SELECTION -
---

In TCL Expect do I need to escape the $ to use it as an anchor? For example to match t if it occurs in last position should be:
expect t$
But this does not work, I suspect because TCL is interpreting the $. I tried all of the following without success
expect -re {t$}
expect t\$
expect t\\$
... but no luck. Help
While I'm at it, how do you match any response, and capture the whole response, i.e. I suspect something like the following
expect ^*$
but my $ is broken.
As pointed out by acheong87 the expect script includes the newline character in the responses. To see this use glen jackman tip and add exp_internal 1 to the top of the script. So to match the character "t" if it is in last position is:
expect -re {t\n$}
and one way to capture any response and the whole response is
expect -re {^.*.\n$}
You don't have to in most cases, but read on. Expect is basically a TCL shell with a few extensions. TCL uses the dollar sign ($) to carry out variable substitution if and only if it is found in one of the 3 contexts described in the TCL dodekalogue (http://wiki.tcl.tk/10259). In short, they are the $name, the ${name} and the $name(name) forms. When the TCL interpreter processes your script, it will not substitute the dollar sign, but leave it there in its literal form if the above conditions are not met, which is the case in e.g.
expect "abc\r\n$"
Unless you are using the brace syntax, you cannot use anything starting with or containing a double quote as a variable name.
It is wise however to escape the dollar sign via a backslash anyway.
I want to note that in my old version of Expect (5.25.0), the regexp processor doesn't carry out backslash-escape substitutions, so if you are using such a version, you cannot use braces to escape the newline character. After Expect(TCL) is done with substitution and the regular expression matching starts, there has to be a literal newline character which is achieved by letting Expect do the substitution of \n.
Since Expect's regular expressions are not line-oriented but buffer-oriented, ^ and $ mean start of buffer and end of buffer, respectively.
Dependent on the buffering mode of your terminal, Expect probably only gets the output of the spawned process line-by-line (like in my, and most cases), albeit without the newline character.

---

Continue the thread on escaping the dollar sign in Expect patterns from where it stops. The rows that follow were drawn from a separate source.

Entries for pointing to words and elements
---

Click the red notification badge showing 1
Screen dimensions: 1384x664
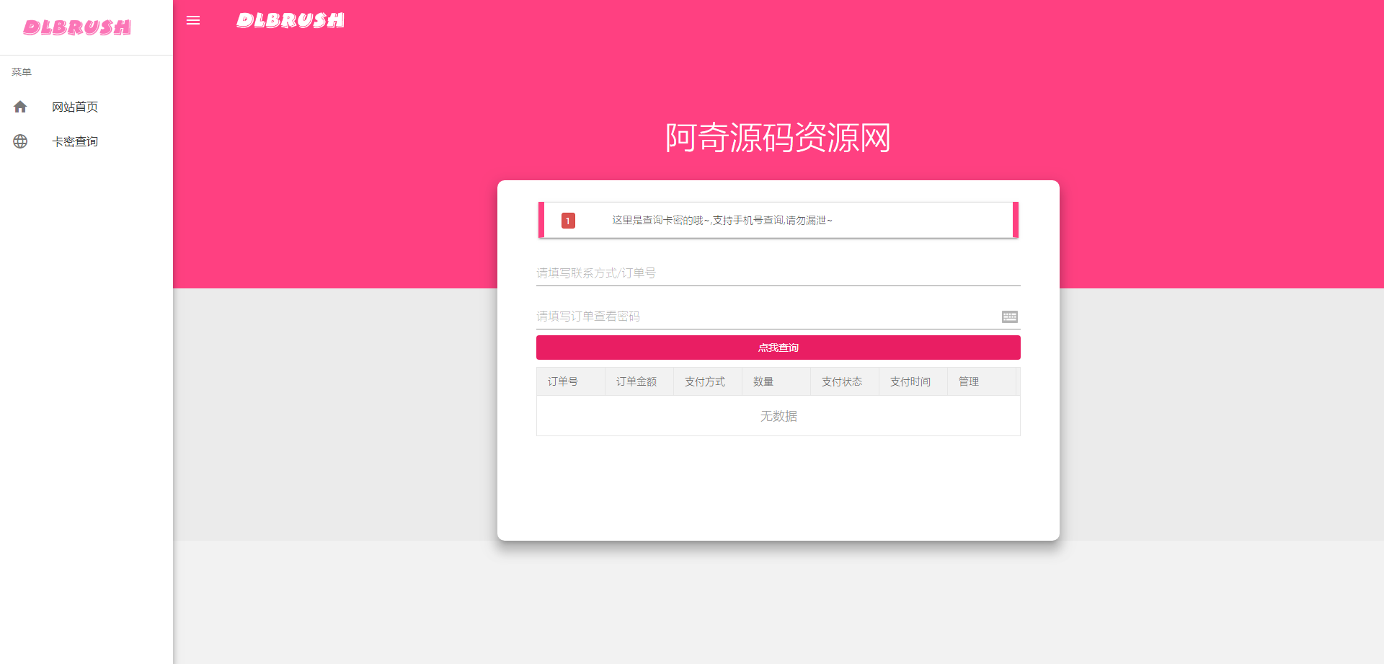[x=568, y=221]
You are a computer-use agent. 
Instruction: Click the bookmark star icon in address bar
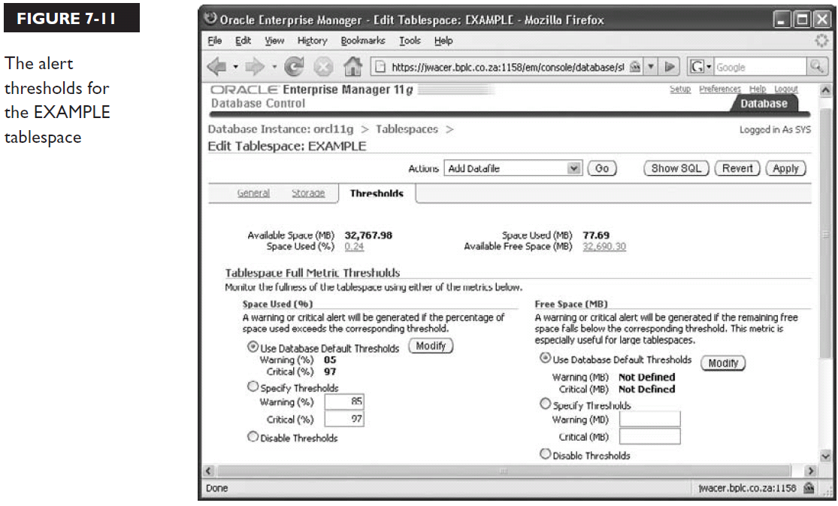point(635,66)
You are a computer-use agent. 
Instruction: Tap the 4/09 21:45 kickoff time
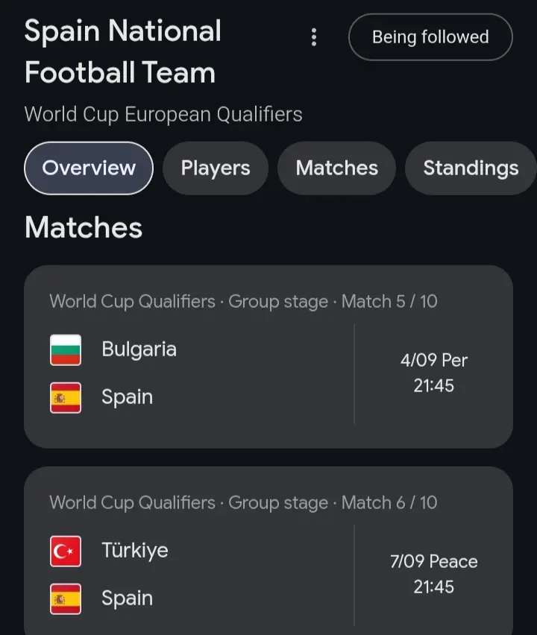[433, 373]
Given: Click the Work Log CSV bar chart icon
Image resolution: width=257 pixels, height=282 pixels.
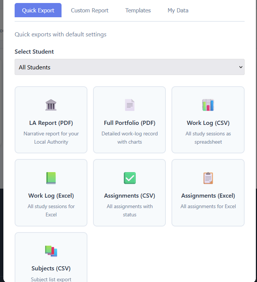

---

OUTPUT -
This guarantees (EDIT: not really guaranteed, see the end) that the current end of buffer always coincides with the end of a line in the output of a spawned process.
Another issue is that (at least my UNIX version) of Expect does not match the newline character with \n, instead only with \r\n !
I.e. it seemingly puts these two characters at the end of every chunk of input it fetches (EDIT: actually, replaces the normal newline).
So to match the character 't' at the end of the buffer, first you have to make sure that there is a terminating newline after the 't' and the spawned process is waiting or otherwise guarantees that Expect's buffer does not get filled with more input.
On the part of Expect, the proper command would be:
expect -re "t\r\n\$" {...}
Note that the backslash before the dollar sign was not really necessary, I only put it there to support the good habit of doing so.
EDIT: Of course, the newline does get passed to Expect contrary to what I first wrote, which it seemingly substitutes with "\r\n".
I also wanted to add that there is a case I know of in which the buffer of the spawned process gets flushed, namely when the process terminates. Thus it is not actually guaranteed that the end of a new line is the current end of the buffer, but it is so in most cases.
If you try waiting for a pattern from a program that ends earlier than the Expect script, you will get the pattern, without any newline character at the end!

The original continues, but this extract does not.